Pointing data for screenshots
-*-*-
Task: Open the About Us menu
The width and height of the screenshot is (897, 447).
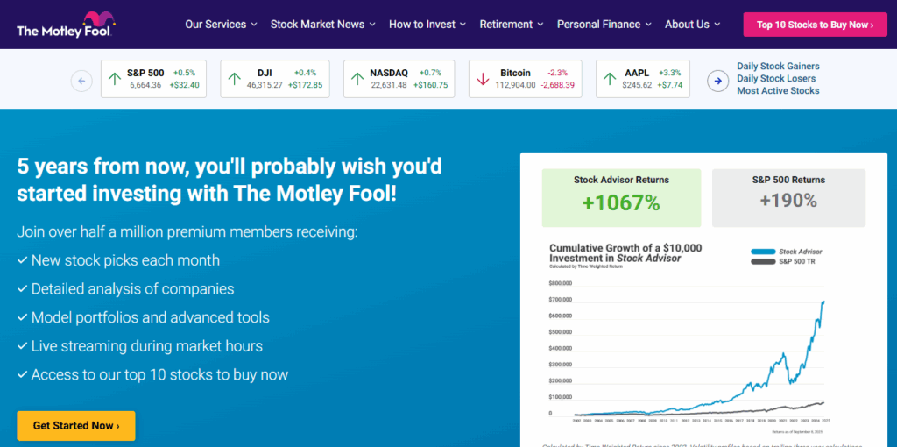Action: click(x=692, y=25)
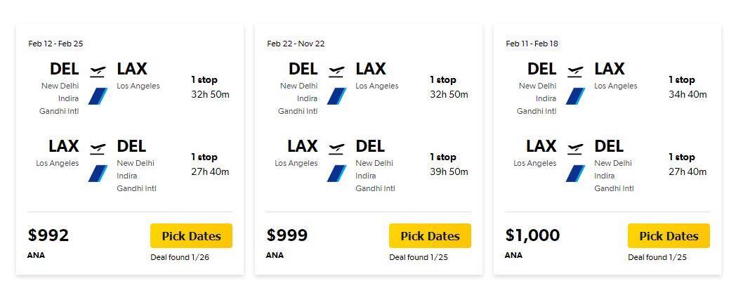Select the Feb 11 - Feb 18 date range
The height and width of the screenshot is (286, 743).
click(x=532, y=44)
-*-*-
§ Task prompt: Can you reproduce the material above, replacing "menu" with "navigation menu" and leaving everything else unchanged? Omit the pictures from your answer.

§ Solution:
Task: Open the About Us navigation menu
The width and height of the screenshot is (897, 447).
Action: click(x=692, y=25)
Select the Feb 11 - Feb 18 date range
The height and width of the screenshot is (286, 743).
click(x=532, y=44)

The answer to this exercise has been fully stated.